Pop 2 is the fourth mixtape by English singer and songwriter Charli XCX, released on 15 December 2017 by Asylum Records. Executive produced by A.G. Cook of PC Music, sessions for the mixtape began just several months before its release and featured a wide variety of guest contributions. The project received acclaim from music critics, and was backed by the single "Out of My Head" featuring Alma and Tove Lo.

Background
In December 2014, before the release of her sophomore album Sucker, Charli XCX revealed she was already planning her third studio album. She stated that it would be inspired by Japanese pop music and sound like "another planet up in the clouds" and "intensely weird and childlike". In July 2015, she shared in an interview that she had begun working on her third album with Scottish producer Sophie in Los Angeles and described it as "the most pop thing, and the most electronic thing" she had ever done. BloodPop and Stargate were also confirmed to be involved in the album's production. In July and August 2015, Charli XCX co-headlined a US tour with Jack Antonoff, but on 21 August she announced that, for "personal reasons", a planned second leg of the tour would not go ahead.

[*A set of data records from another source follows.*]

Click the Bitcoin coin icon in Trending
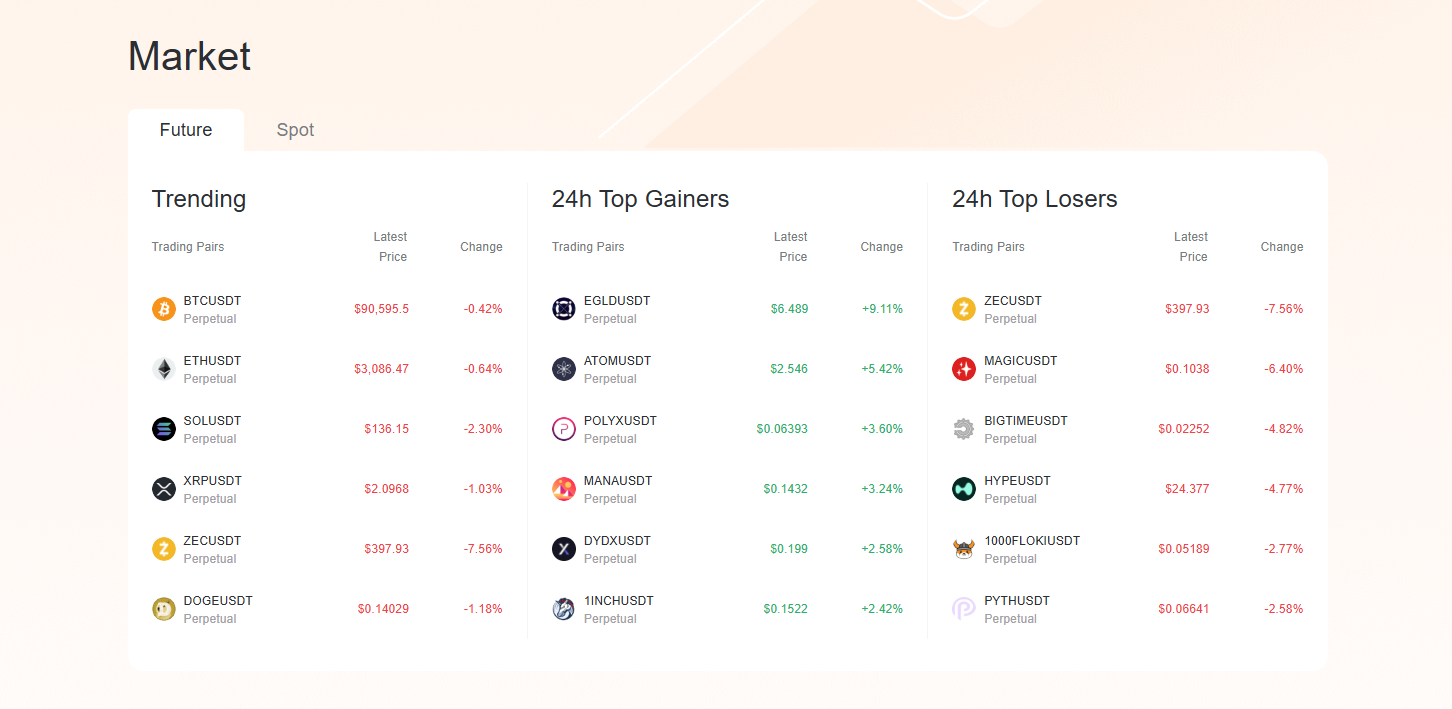1452x709 pixels. (x=164, y=309)
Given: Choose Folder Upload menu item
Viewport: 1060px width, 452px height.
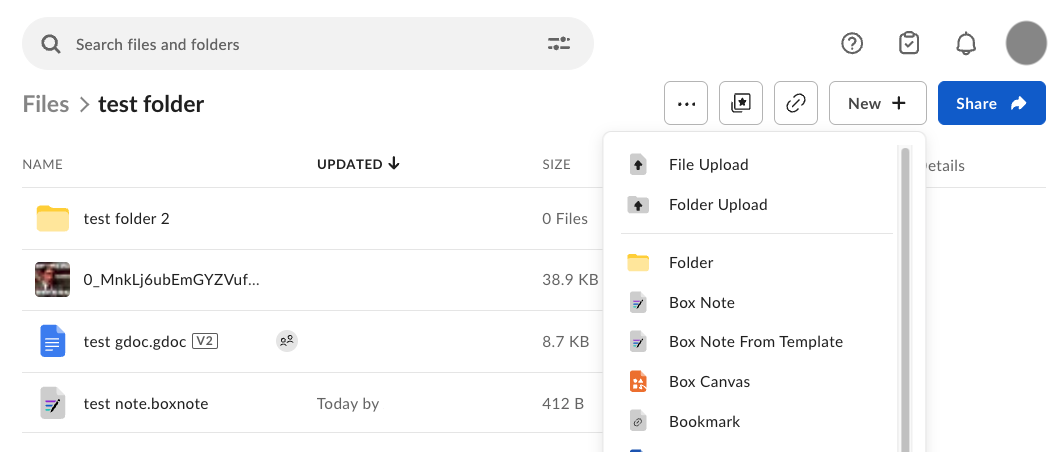Looking at the screenshot, I should [717, 205].

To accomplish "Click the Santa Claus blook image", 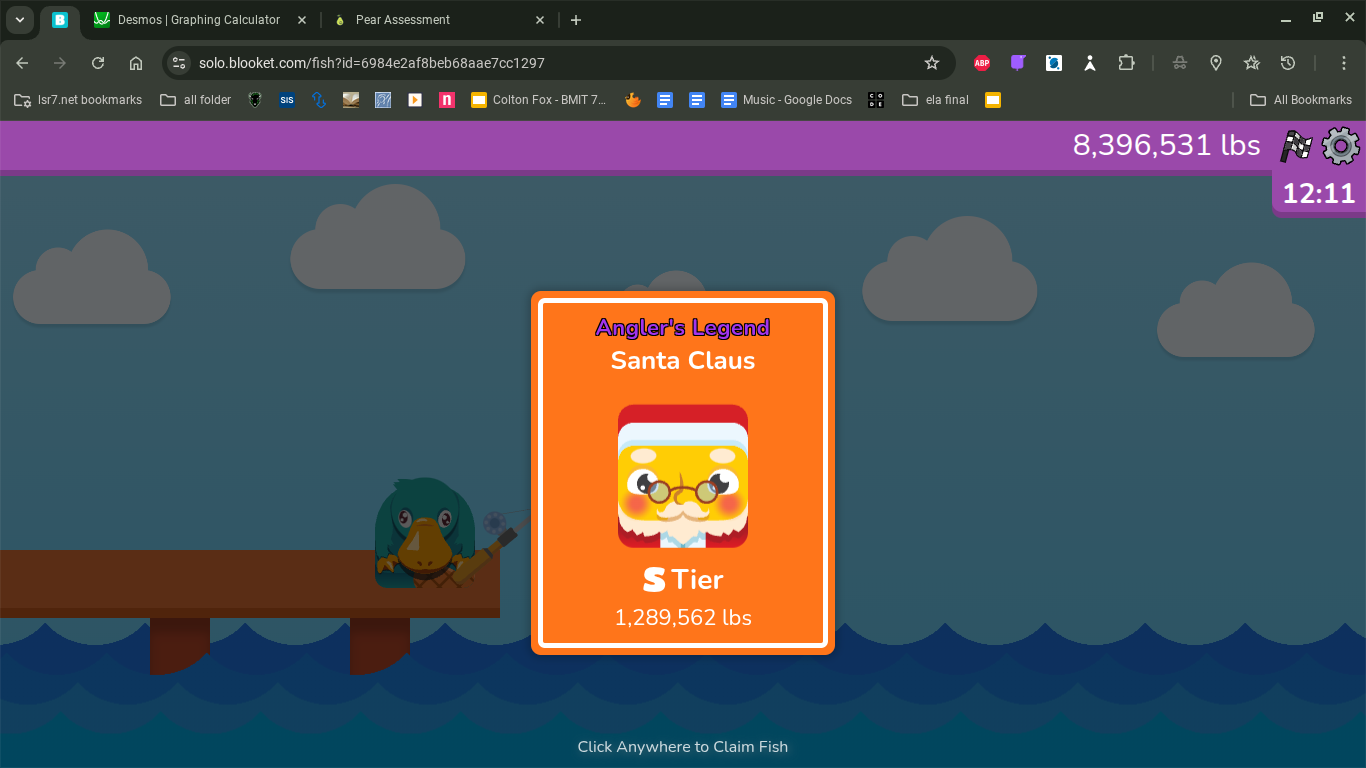I will click(x=683, y=476).
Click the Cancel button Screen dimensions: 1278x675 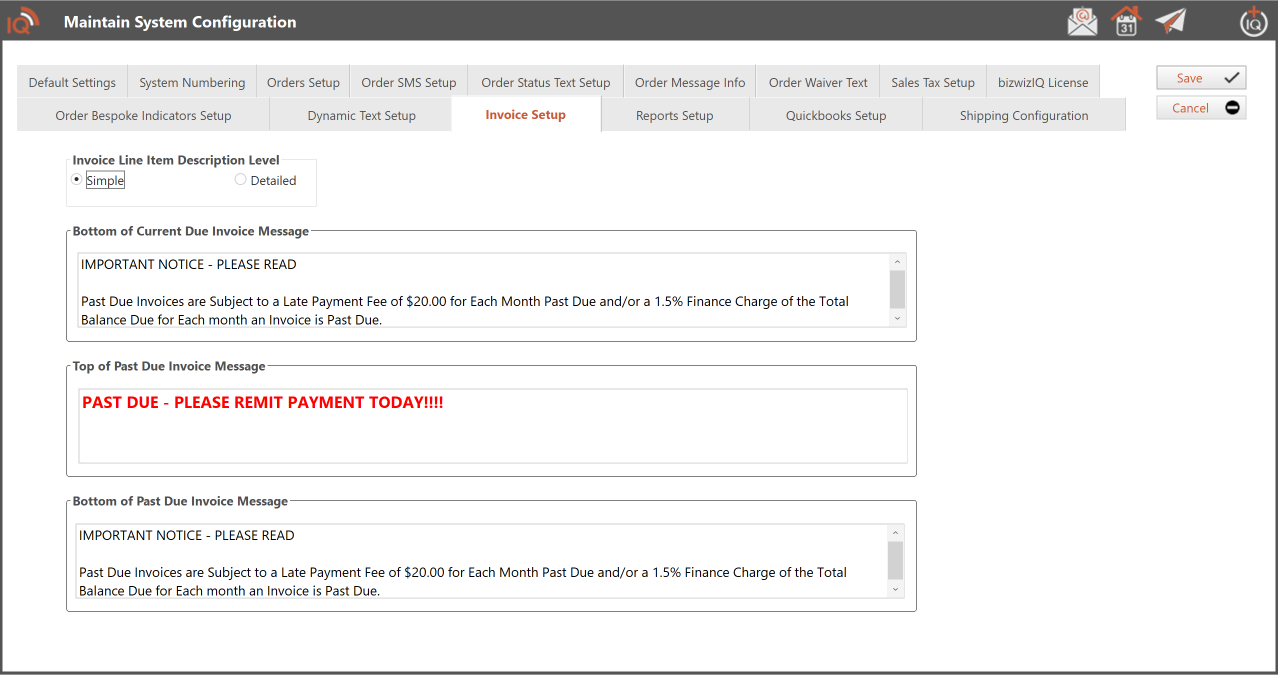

In October 2015, Charli XCX released the song "Vroom Vroom", on the Beats 1 Radio Show, then claiming it would be the first song released from her third studio album. On 26 February 2016, the Vroom Vroom EP was released, under Charli XCX's own imprint record label, Vroom Vroom Recordings. All songs on the EP were produced by Sophie. That July, it was announced that British producer A. G. Cook, founder of record label PC Music, had signed on as Charli's creative director, and the following month, she announced in an interview with The Fader that her album was finished and would be released in 2017.  When describing the project, Charli stated the album would be split into two sides, half being "straight-up pop" and the other half being "club orientated". In October 2016, the album was confirmed for a May 2017 release, and the lead single "After the Afterparty" was released.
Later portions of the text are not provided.